GIVEN DATA:
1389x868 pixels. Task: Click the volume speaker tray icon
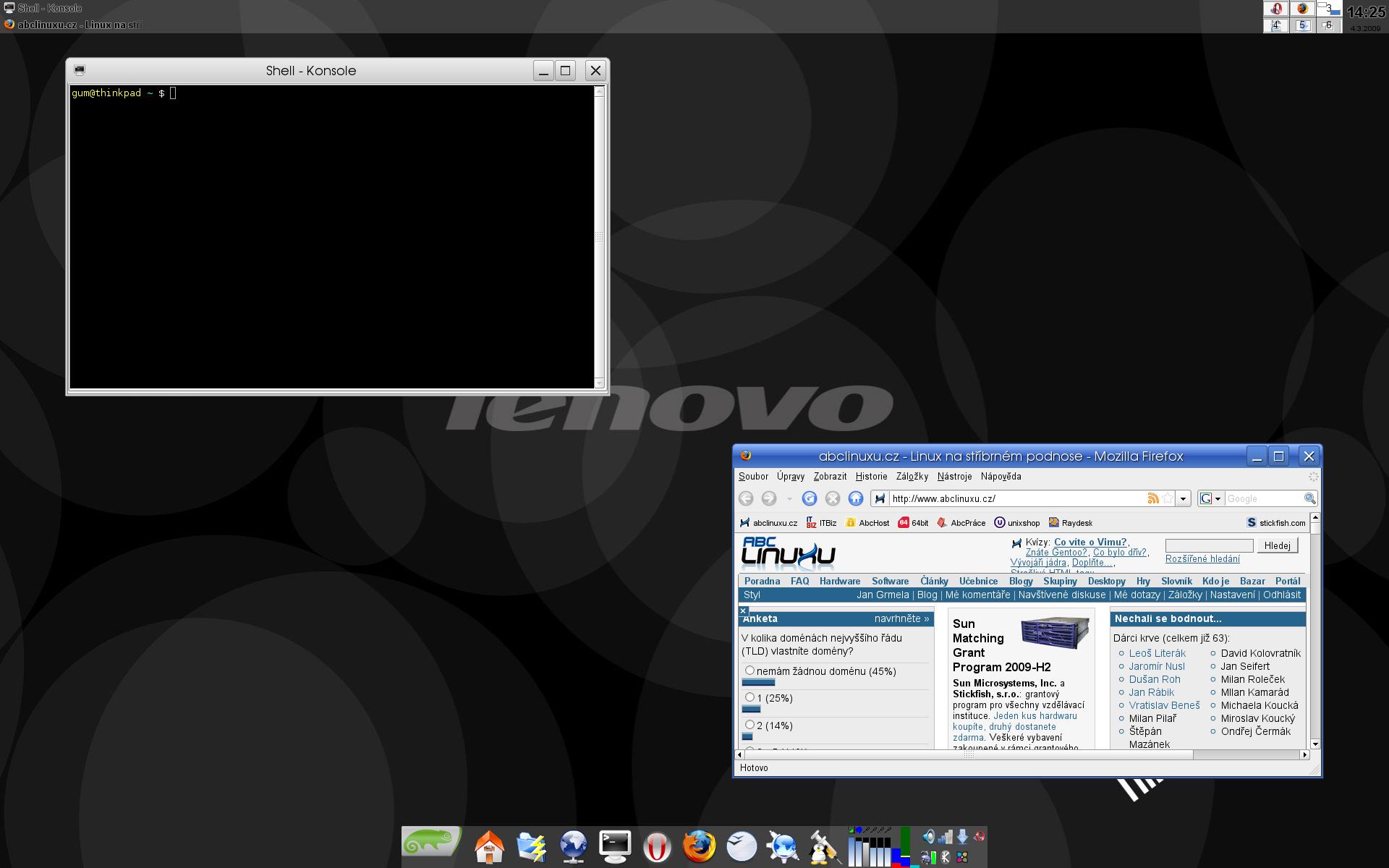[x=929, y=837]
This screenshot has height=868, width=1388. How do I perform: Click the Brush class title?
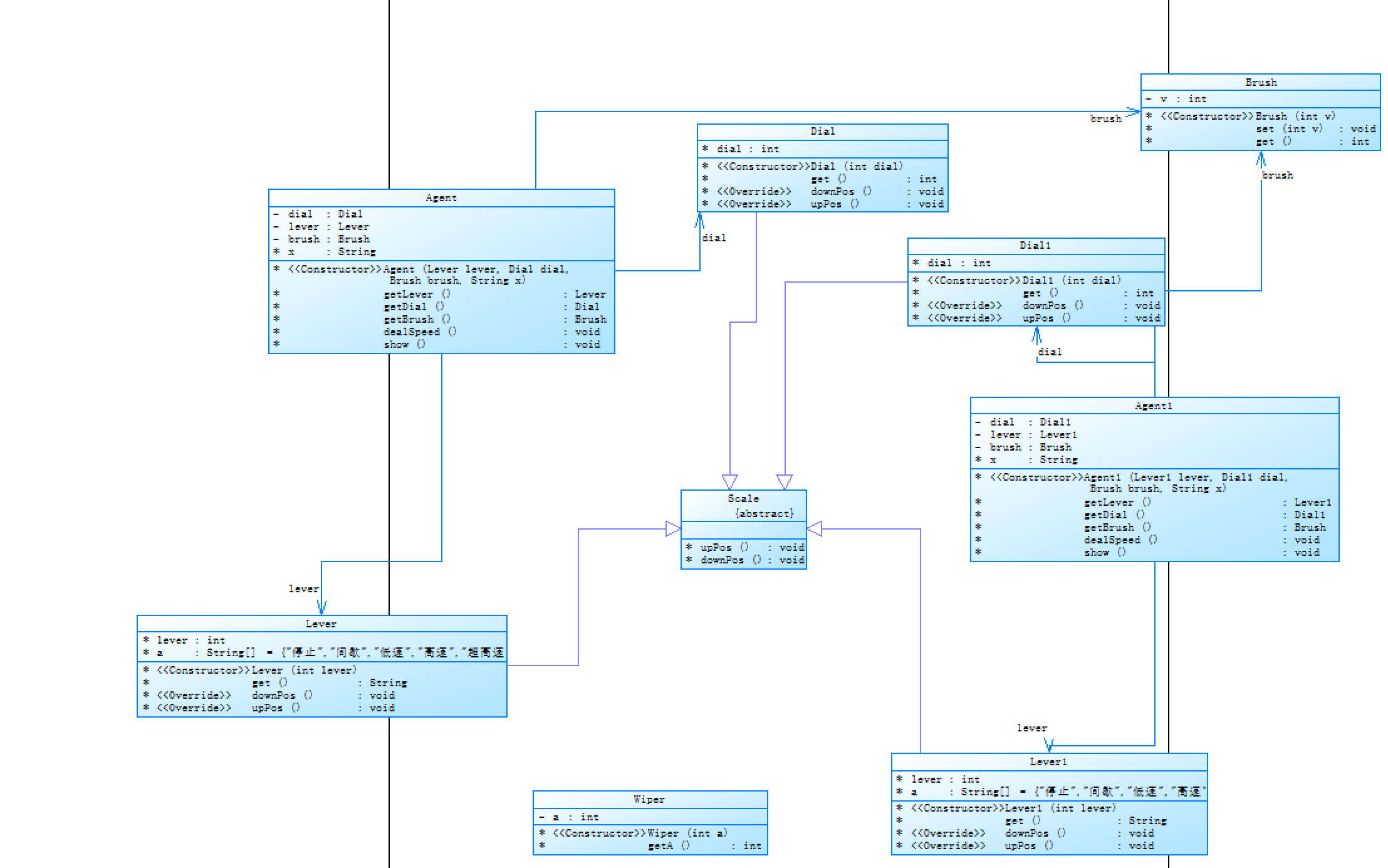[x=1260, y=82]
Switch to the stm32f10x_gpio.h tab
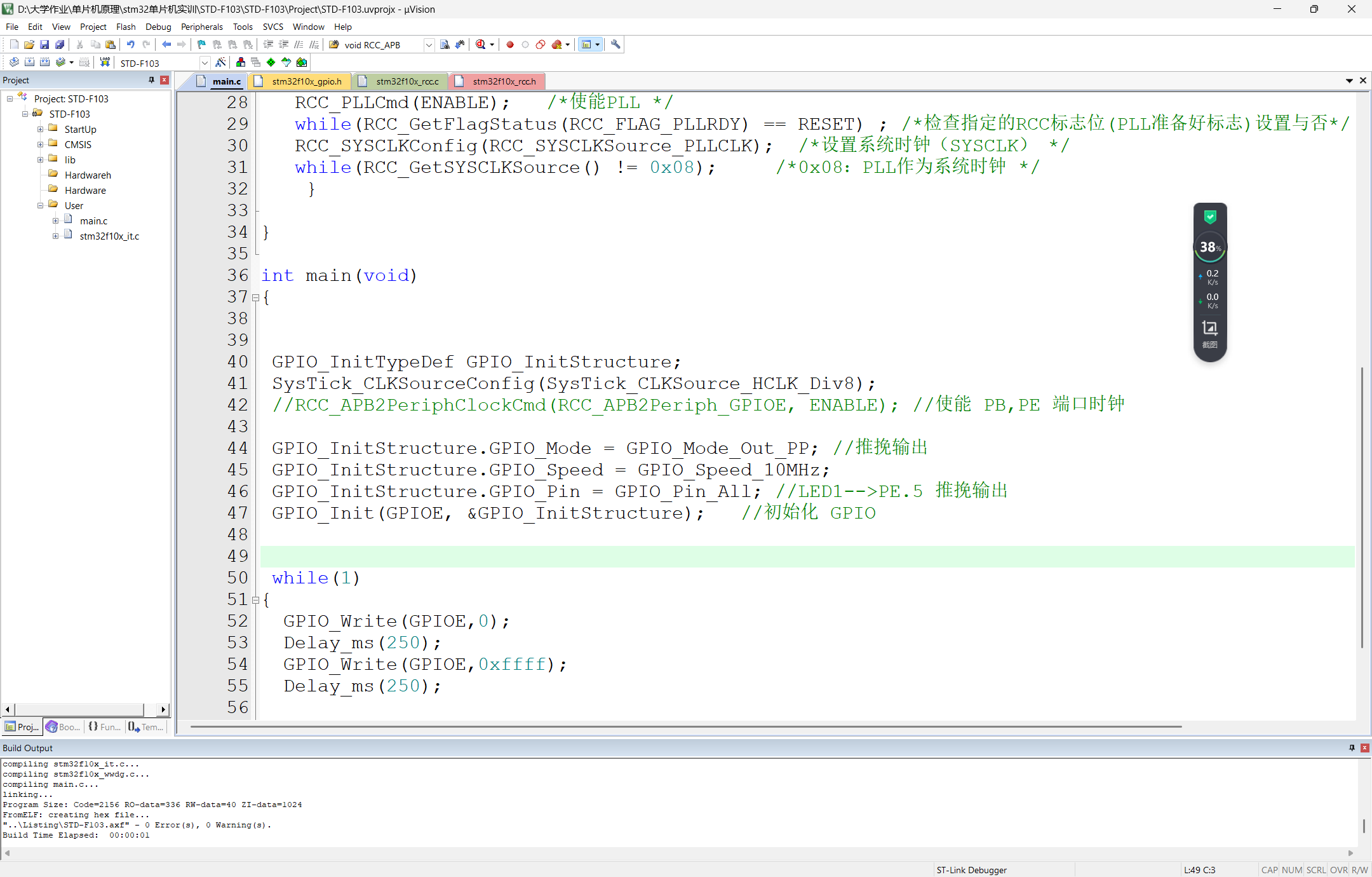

DESCRIPTION OF THE TASK: Leave out the pictures, then reproduce exactly the run of lines from the one that contains "This screenshot has" to the final line of the listing above.

YOUR SOLUTION:
This screenshot has height=868, width=1388. How do I perform: Click the Brush class title?
[x=1260, y=82]
Switch to the stm32f10x_gpio.h tab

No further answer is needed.